Mama pun bertanya kepadaku, “Terus kamu pengen nikah sama siapa, Nak?”
Mama juga masih dengan pertanyaan aneh ini.
Aku pun juga sadar sudah dua bulan ini aku tidak ada hubungan dengan cowok lagi. Sebelum wisuda kemarin aku sudah putus dengan Albert. Bagiku benar-benar menyakitkan, aku dikhianati di depan mataku sendiri. Dia jalan dengan cewek lain. Padahal aku sudah percaya mati-matian dengannya, bahkan hubunganku sudah mau berjalan setahun.
“Nathalia belum mau nikah, Pa, Ma.” jawabku dengan sedikit kesal karena dalam ingatanku terlintas wajah Albert. Ini karena kedua orang tuaku menanyakan terkait dengan nikah.
“Terus hubunganmu dengan Albert kemarin gimana?” tanya mama dengan polosnya.
Ini nih, yang membuatku tambah malas. Udah nanya nikah, eh malah nanya lagi tentang Albert.
“Putus, Ma.” jawabku singkat.
“Kok bisa, Nak?” tanya mama kembali.
“Biasa, Ma. Tau sendiri cowok gimana? Ada yang bening dikit aja, langsung sikat!” ucapku dengan sedikit kesal. Sambil menusuk-nusuk makanan di depanku. Aku benar-benar kesal, ditambah mama mengingatkanku kembali dengan Albert.
“Maksud kamu, Nak?” Ehh, mama malah nanya lagi.
“Udah sih, Ma. Nathalia nggak mau bahas itu lagi. Intinya hubunganku dengan Albert udah berakhir, nggak mau kan, Pa, Ma, lihat anakmu ini sakit hati lagi?” aku pun dengan sedikit kesal menjawab pertanyaan mama. Walaupun dalam hatiku menyesal telah melakukan ini. Aku selalu berusaha untuk menjaga sikapku di depan kedua orang tuaku. Bagaimanapun juga mereka adalah cinta pertamaku di dunia ini.
“Iya, Nak. Mama nggak akan nanya lagi, kok.” ucap mama.
“Gitu dong, Ma. Nathal kan bisa sedikit lebih tenang, kalau gitu.” ucapku pada mamaku.
“Namanya mantan yah tetap mantan!” kesalku dalam hati.
“Nathal masih pengen nikmatin hidup, Pa, Ma. Baru juga sebulan wisuda. Nathal itu capek kemarin pas kuliah. Udah ambil hukum, Nathal juga cewek kan.” aku pun kembali memanjakan diri di depan mereka berdua.
“Mau sampai kapan, Nak?” tanya papa.
“Yah, sampai Nathal benar-benar bisa move on, Pa dari kampus Nathal.” jawabku.

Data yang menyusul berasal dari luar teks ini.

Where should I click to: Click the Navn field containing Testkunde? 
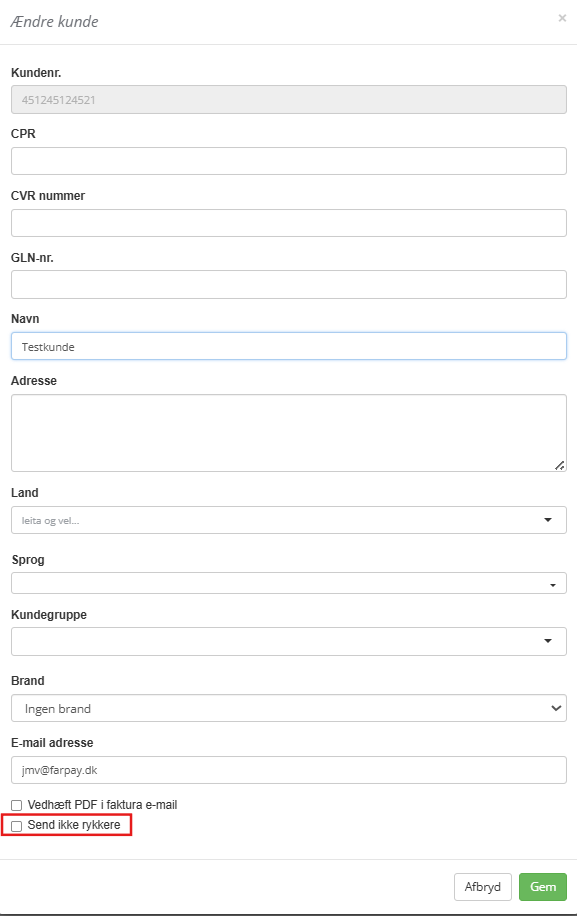point(288,346)
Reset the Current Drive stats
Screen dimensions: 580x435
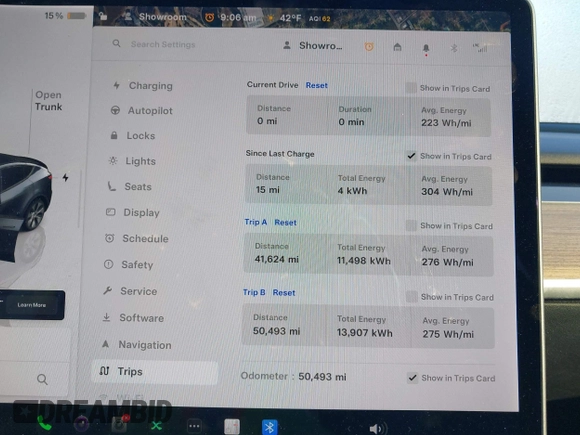[317, 85]
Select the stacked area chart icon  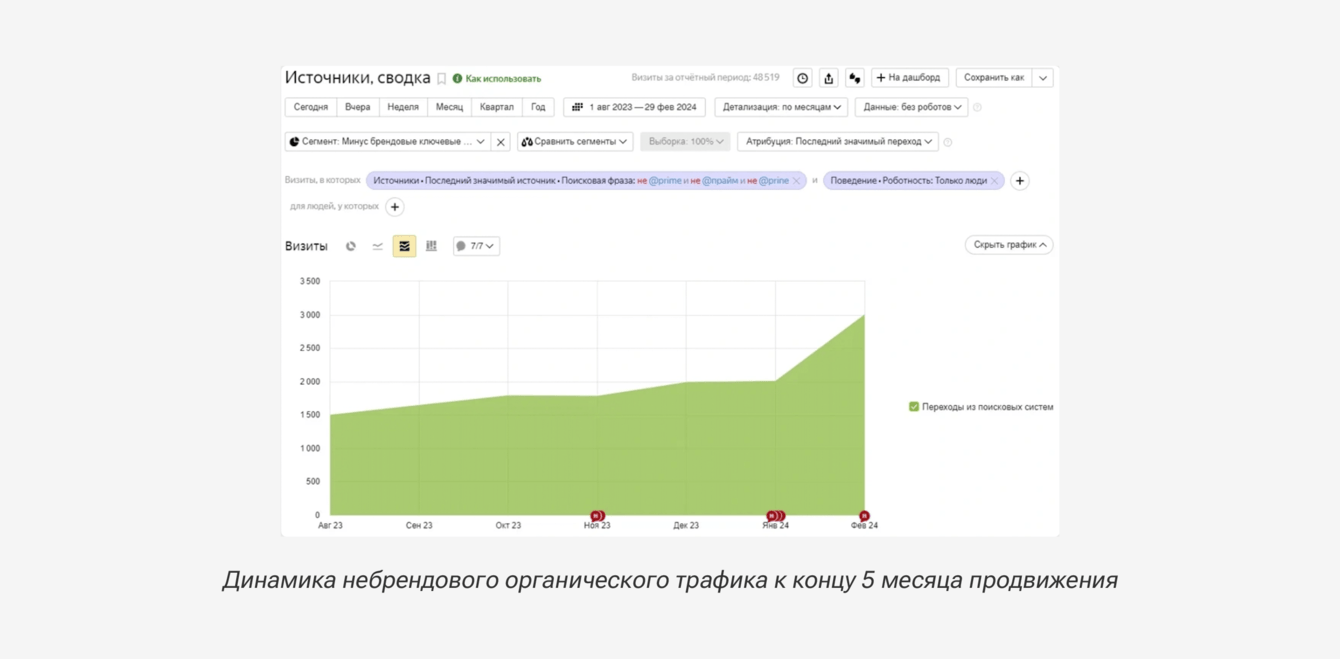pos(404,246)
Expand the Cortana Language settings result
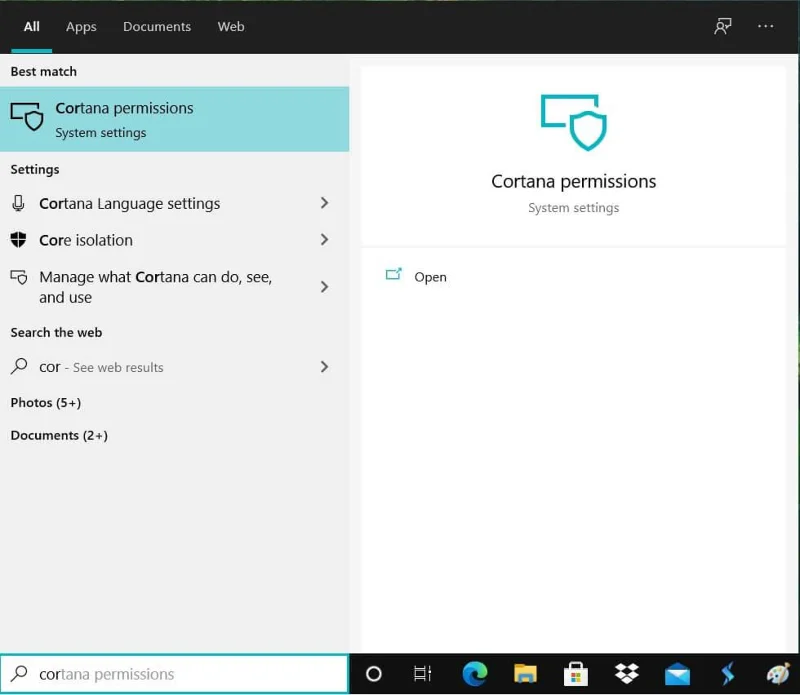Viewport: 800px width, 695px height. (x=324, y=203)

“Enggak bisa gitu dong, Nak. Kamu ini harus nentuin sikap. Nathal ini udah dewasa, umurmu juga sudah mau masuk 22 tahun, kamu juga udah sarjana, masak nggak aja tujuan yang jelas sih, Nak?” tanya papa kembali dengan mencoba memberikan pemahaman kepadaku.
Seketika aku pun berpikir dengan ucapan papa yang ada benarnya juga. “Iya, ya, Pa. Umur Nathal udah mau masuk 22.”
“Iya, Nak. 25 Desember nanti umurmu itu udah masuk 22 loh.” ucap mama kepadaku.
“Benar juga, ya.” pikirku dalam hati.